Roberto Carlos Gomes de Castro(*) | 10/10/2021 07:57
Campo Grande News - Conteúdo de Verdade

A Igreja que desconsidera a ciência pratica péssima teologia, está afastada da mais autêntica tradição cristã e ofende diretamente o Criador.

No que se refere à teologia, as mais antigas manifestações do pensamento teológico cristão já se colocam a favor de uma integração entre a fé e a razão. No século 2, Justino Mártir (100-165), por exemplo, afirmou que “tudo o que de verdade se disse pertence a nós, os cristãos” (Segunda Apologia, XIII). Com isso, ele quis dizer que os resultados da reflexão racional – venham de onde vierem – contribuem para aproximar o cristão do objetivo tão almejado de conhecer os mistérios da criação divina.

A profunda visão de Santo Agostinho (354-430) – o maior teólogo da Antiguidade cristã – sobre a colaboração entre fé e razão está resumida na famosa frase do Sermão 43: “Entende para que creias, crê para que entendas”.

É certo que o cristianismo produziu também um pensador como Tertuliano (160-220), que via na razão um inimigo, combatia a filosofia grega e condenava as artes e os espetáculos. Mas essa concepção sempre foi minoritária ao longo da trajetória da Igreja – com exceção de alguns momentos na história –, e Tertuliano chegou a ser chamado de haereticus pelo maior teólogo medieval, Tomás de Aquino (1225-1274), justamente porque atribuía aos demônios e ao paganismo aquilo que, fundamentalmente, tem origem divina.

Tomás de Aquino foi o teólogo que mais longe levou a reflexão sobre a conciliação entre a razão e a fé, que, para ele, jamais poderiam estar em contradição, uma vez que ambas são dádivas da graça de Deus. Ele afirma que a fé é um modo de conhecimento, mas inferior ao tipo de conhecimento que há na scientia, pois esta “conduz o intelecto ao um pela visão e intelecção dos primeiros princípios” (Suma Teológica, parte I, questão 12, artigo 13, ad 3, tradução de Jonathas Ramos de Castro).
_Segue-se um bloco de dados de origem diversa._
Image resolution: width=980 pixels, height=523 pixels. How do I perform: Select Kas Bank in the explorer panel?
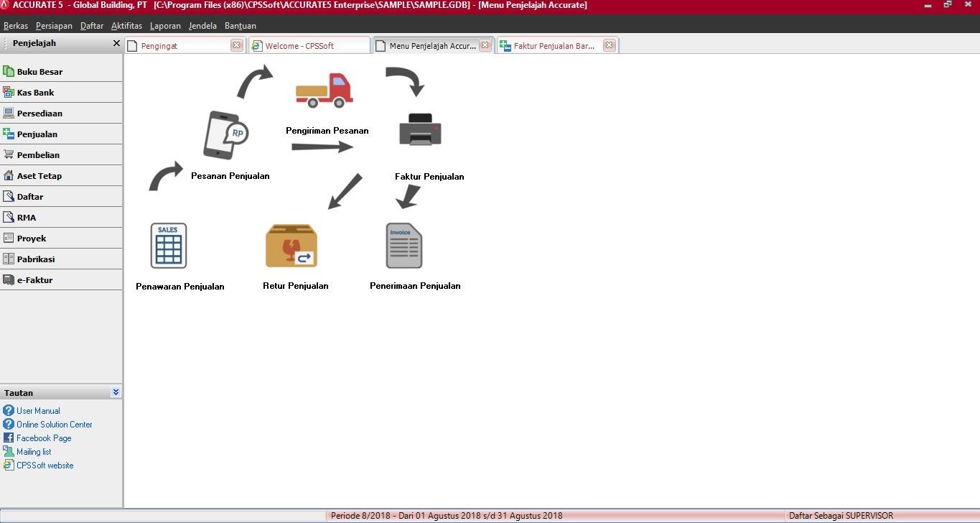(x=35, y=93)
Surpreendentemente para nós hoje, quando ciência e teologia se distanciaram tanto, o conhecimento científico leva a Deus, de acordo com Tomás de Aquino.

Diante das duas tendências radicais opostas com que se defrontou em sua época – o movimento bíblico das ordens mendicantes e a investigação puramente racional do mundo natural, impulsionada pelo aristotelismo então recém-redescoberto –, Tomás de Aquino não faz opção por uma dessas duas possibilidades extremas, mas “escolhe” ambas, pois “compreende e demonstra a união, ou ainda, a necessidade da associação do que aparentemente excluía uma à outra”, como afirma o filósofo alemão Josef Pieper (1904-1997), um dos maiores especialistas em Tomás de Aquino do século 20, no capítulo 3 de Thomas von Aquin. Leben und Werk.

Essa teologia aberta à razão e à cultura orientou a formação de uma tradição que deu grandes contribuições à civilização ocidental. O monasticismo cristão, nascido no século 3 nos desertos do Egito, inicialmente como um movimento de protesto contra o “mundanismo” infiltrado nos círculos cristãos, em relativamente pouco tempo se modificou e se tornou o principal agente cultural do Ocidente, responsável pelo surgimento de alguns dos maiores eruditos da história, como o teólogo, historiador, escritor e tradutor Jerônimo (347-420).

No século 6, Cassiodoro (496-575) fundou o mosteiro de Vivarium, na atual região da Calábria, na Itália, que introduziu uma novidade entre os monges – o estudo e a cópia de obras clássicas, de autores cristãos e não cristãos. A novidade foi adotada pelos mosteiros beneditinos, que se espalharam por toda a Europa e consolidaram o trabalho de preservação dos textos antigos. Graças a esse movimento, as obras da Antiguidade grega e latina estão disponíveis hoje, como um dos principais legados dos monges copistas. Estes eram intelectualmente tão abertos que não colocaram restrições em sua atividade: copiaram desde os textos sagrados dos Evangelhos e o pensamento pré-cristão do filósofo grego Platão (427-347 antes de Cristo) até as obscenidades do dramaturgo romano Plauto (230-180 antes de Cristo).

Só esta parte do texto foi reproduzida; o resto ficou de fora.